BRIEF
Print everything in the records exactly. Leave the pictures out.

SOURCE RECORDS
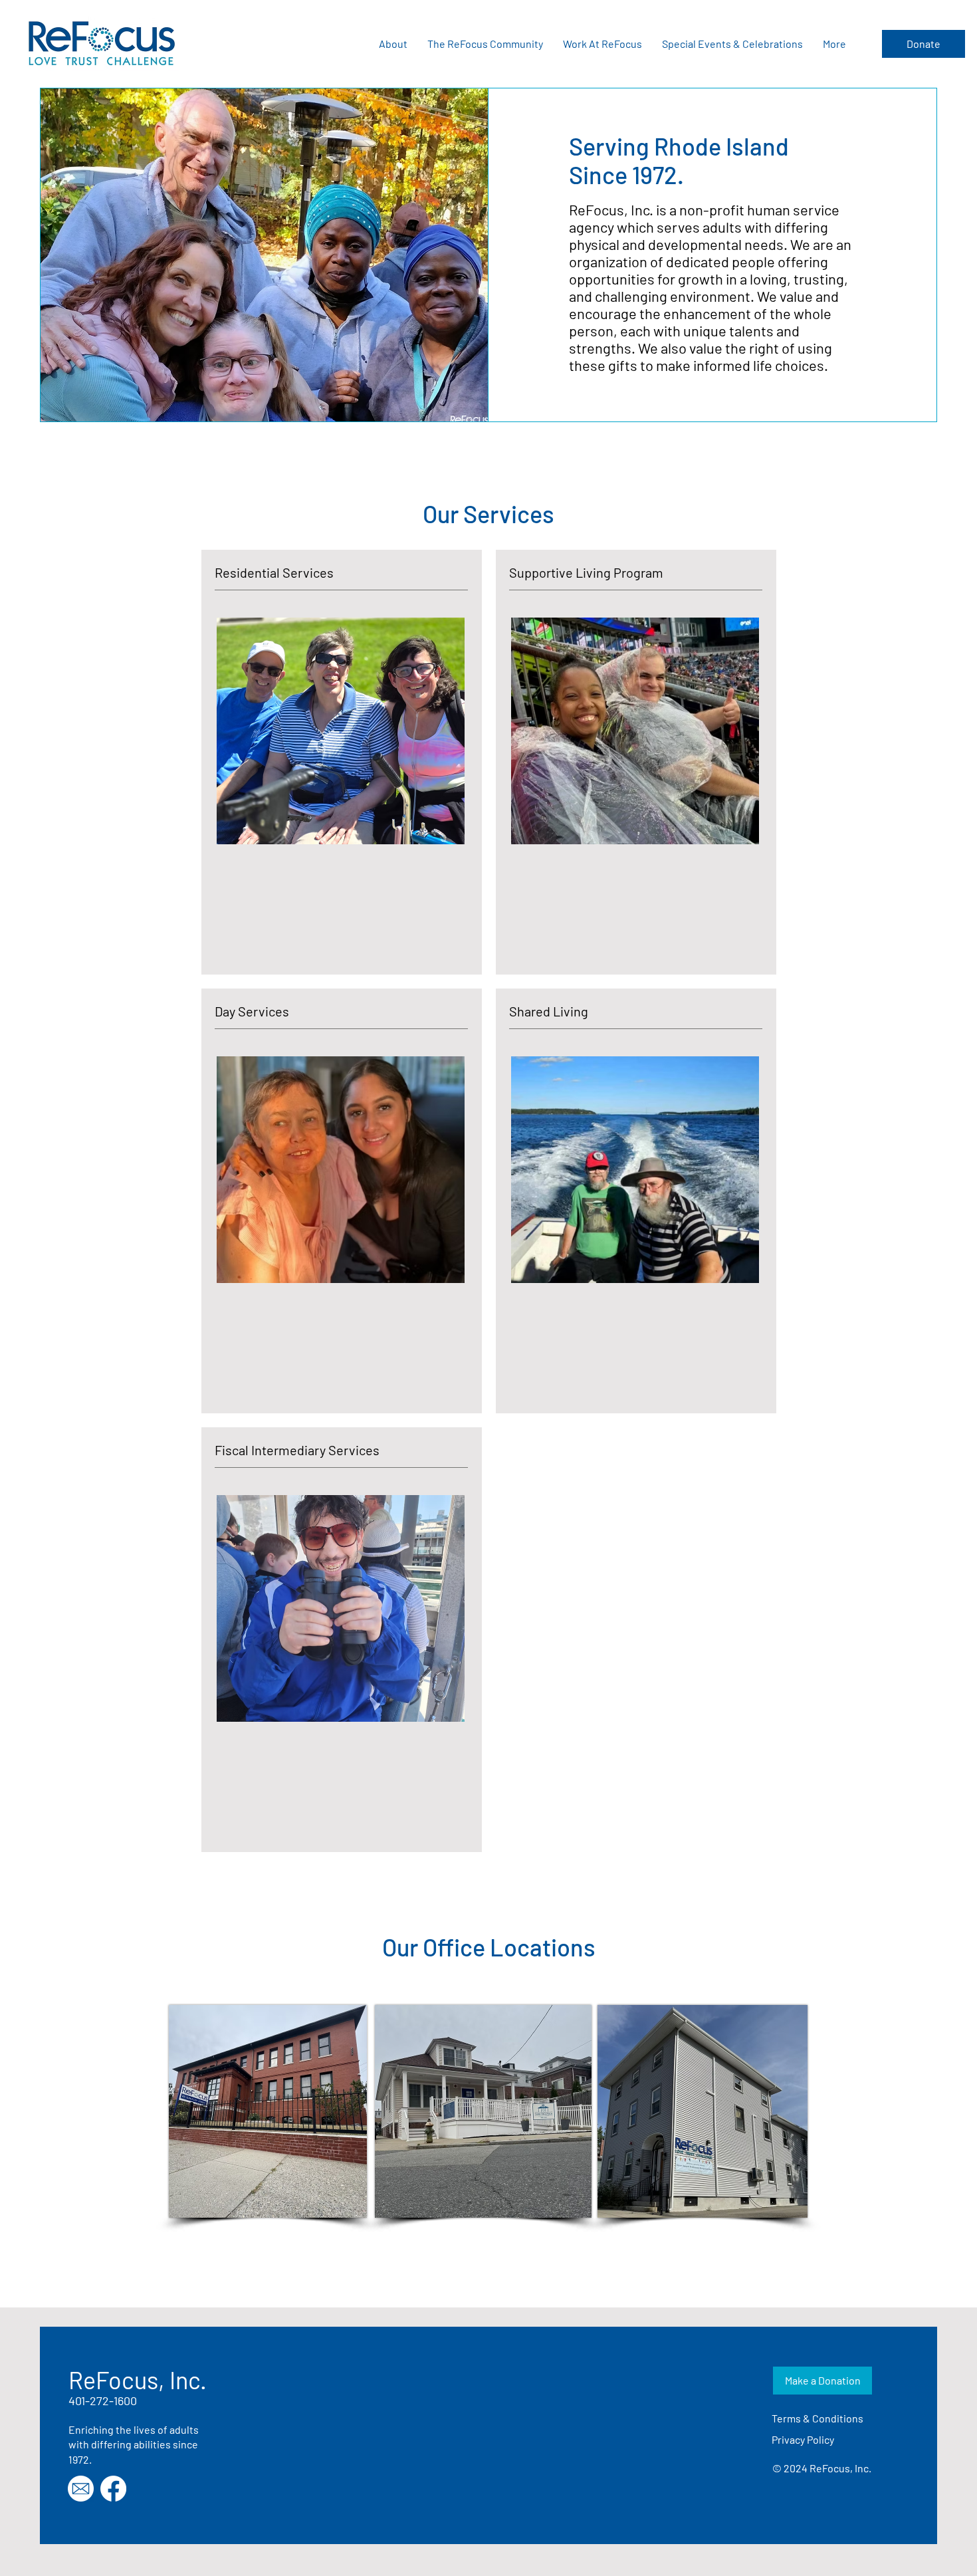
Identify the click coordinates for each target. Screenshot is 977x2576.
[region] (341, 762)
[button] (393, 44)
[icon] (81, 2489)
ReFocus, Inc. (137, 2379)
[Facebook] (113, 2489)
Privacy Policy (803, 2439)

RESPONSE TO THIS TASK
Identify the click coordinates for each target. Screenshot is 977x2576.
[region] (341, 762)
[button] (393, 44)
[icon] (81, 2489)
ReFocus, Inc. (137, 2379)
[Facebook] (113, 2489)
Privacy Policy (803, 2439)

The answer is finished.